I don't know about you, but despite having (unknowingly at the time) walked
past a live IRA bomb in my childhood which detonated a few hours later, I feel
far more threatened by mass surveillance than by _any_ other state or non-
state actor by any means. Mass surveillance has a truly chilling effect upon
democracy, upon speech, upon the way we think. It is actively poisonous to
freedom. And it _is_ happening - her denials aside, these are not mere
_assertions_ : thanks largely to Snowden (and the other, not-so-publicised
leakers), they are strongly and undeniably _evidenced_. Other evidence is
available and can be obtained. This action - and Snowden's leaks - _is_ the
external oversight intended, and needed, to stop mass surveillance - any
system of "oversight" in place has clearly failed.

Thing is, GCHQ have operated for over two decades now under the understanding
that they _have_ authority to actually conduct SIGINT _operations_ at large -
but that it's the responsibility of _analysts_ internal, external
(TSS/SIS/NCA/MoD/etc) and extraterritorial (NSA and the rest of the Five Eyes,
etc) that _query_ GCHQ about the _results_ of those operations with specific
targeted selectors (search queries; email addresses, names, IP addresses,
website names, et al) to obtain sufficient clearance and authority to do so.
(Broadly the same doctrine NSA have: that the interception itself isn't
spying, the search/analysis of the intercepts is. Convenient for them, but
questionable at best.)

The operations themselves, however, are frequently in much murkier territory;
sometimes without any oversight or accountability at all, and a good number
are conveniently obscured; from internal and external oversight, and even from
Government Cabinet ministers such as Ms May, because it's too sensitive!
Doesn't matter if you're TOP SECRET//STRAP1 or how many orange and purple
forms you wave around, unless you're actively part of the individual SCI
compartment in question, you're probably not even aware it exists, except
maybe by a vague probably-two-word cover name (which is _supposed_ to be
arbitrary, but the newer guard loves their cute buzzwords too much). This is
long-standing, if low-key, practice, spanning multiple governments -
infrastructure and inertia outlasts governments which come and go, after all.
Indeed, that was the entire basis under which the "Mastering The Internet"
initiative was able to be set up in the first place; to my own knowledge this
broad, general doctrine actually dates back a longer way in GCHQ than NSA, at
least to the early 80s and the SystemX exchange intercept circuits. (It stands
in stark contrast to their search policies, which they're obviously much
happier to parade around before oversight.)

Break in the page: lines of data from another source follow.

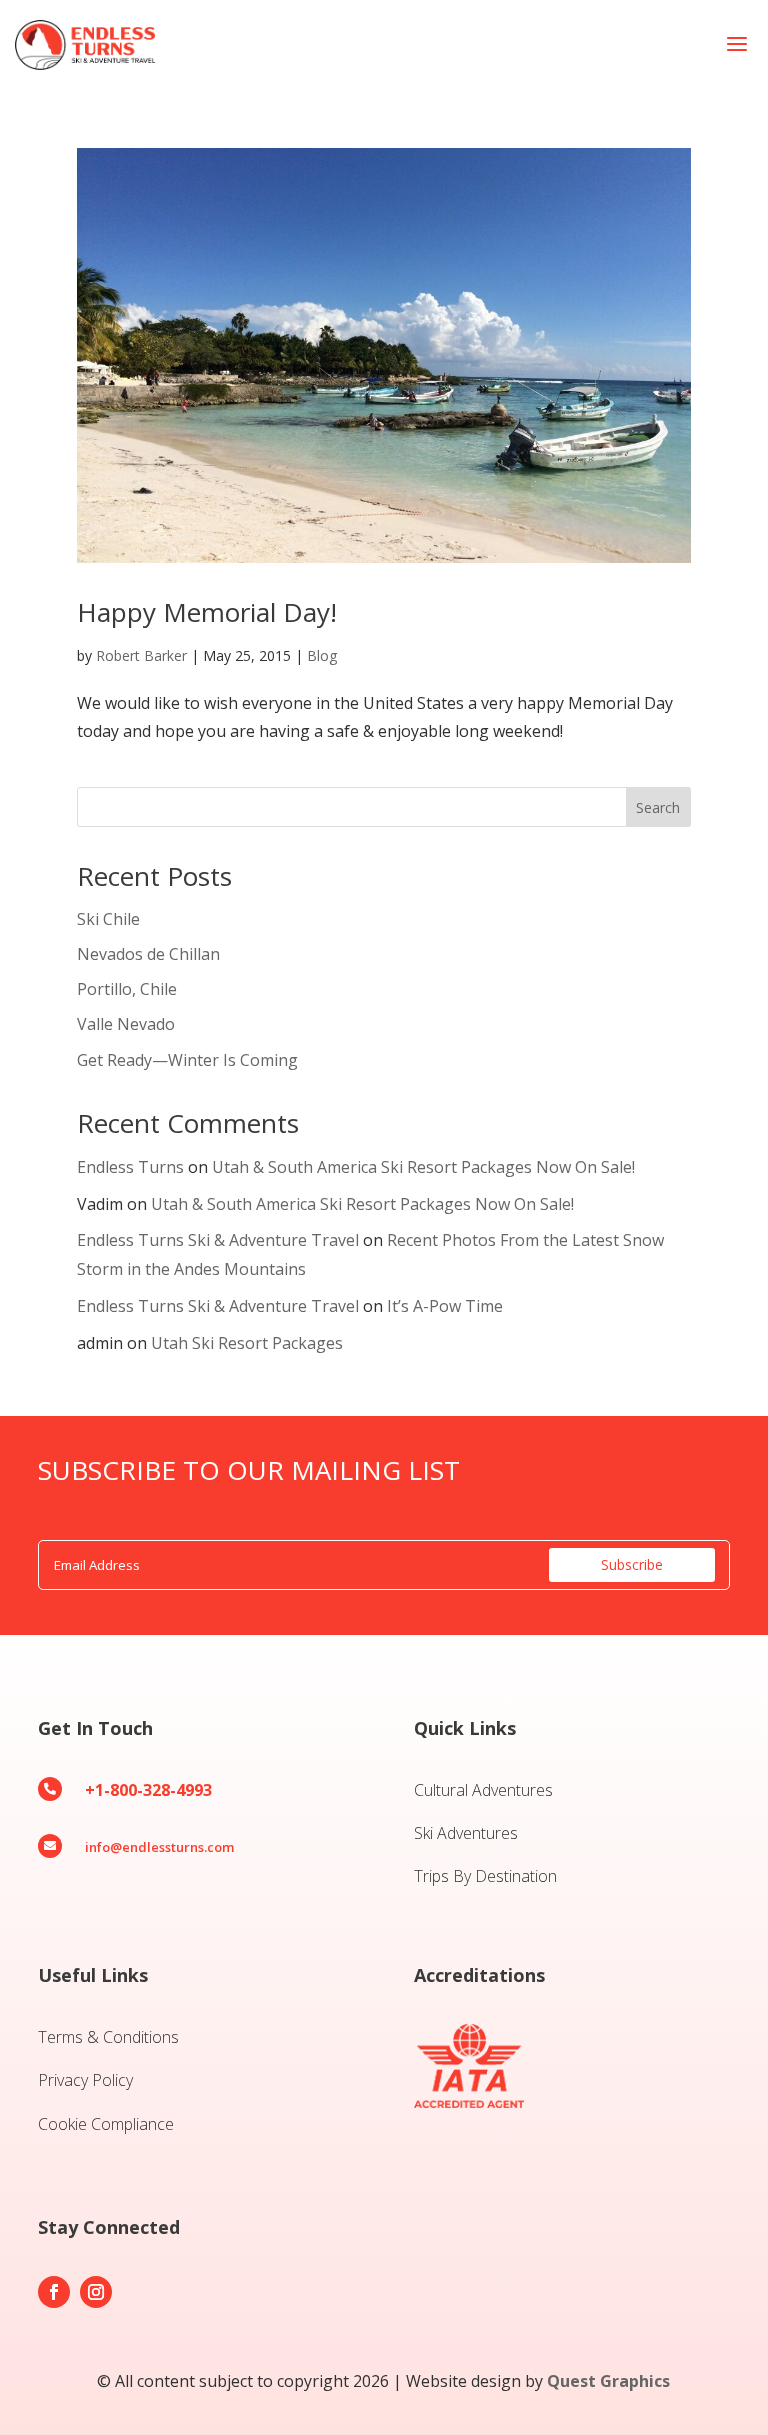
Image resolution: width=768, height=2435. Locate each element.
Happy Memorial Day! (207, 612)
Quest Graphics (608, 2381)
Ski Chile (108, 919)
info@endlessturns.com (159, 1847)
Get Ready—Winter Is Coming (187, 1060)
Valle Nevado (126, 1024)
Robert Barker (141, 655)
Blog (322, 655)
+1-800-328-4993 (148, 1790)
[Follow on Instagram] (96, 2292)
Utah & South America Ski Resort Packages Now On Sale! (423, 1167)
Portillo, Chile (127, 989)
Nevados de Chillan (148, 954)
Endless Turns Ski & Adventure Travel (218, 1240)
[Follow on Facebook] (54, 2292)
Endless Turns (130, 1167)
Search (658, 807)
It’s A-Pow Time (445, 1306)
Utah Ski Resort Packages (247, 1343)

Can she honestly say that she knew of the actual _modus operandi_ of, for
example, the infamous OPTIC NERVE database - a very large collected archived
corpus of images (quite a number of them explicit, as you'd expect from a huge
recorded cache of intimate conversations the participants believed private)
collected via mass passive interception of Yahoo! webcam chats of _all_ user
streams transiting the interception points - and believed _that_ was a lawful,
necessary and proportionate infringement of human rights justifying a
warrant?! (If she could, I doubt she'd want to.) Who did? Probably no-one. Sir
Anthony May: Did you see that? No, I thought not. It seems plainly wrong to
me, as obvious an unjustifiable operation as one could be, to no actual useful
intelligence purpose, and a clear sign that the boys from Cheltenham had
indeed gone rogue - and one entirely unreported, until Snowden.

Thanks, Snowden, Greenwald, the Guardian, Jacob, et al. Your work is
incredibly valuable and you deserve those awards. Now maybe we can have a
conversation about all of this - but such a conversation obviously can't be
effective when we're still being so profoundly, patronisingly whitewashed.

------
UVB-76
Great work by all involved.

Shameful that larger ISPs are not taking similar action.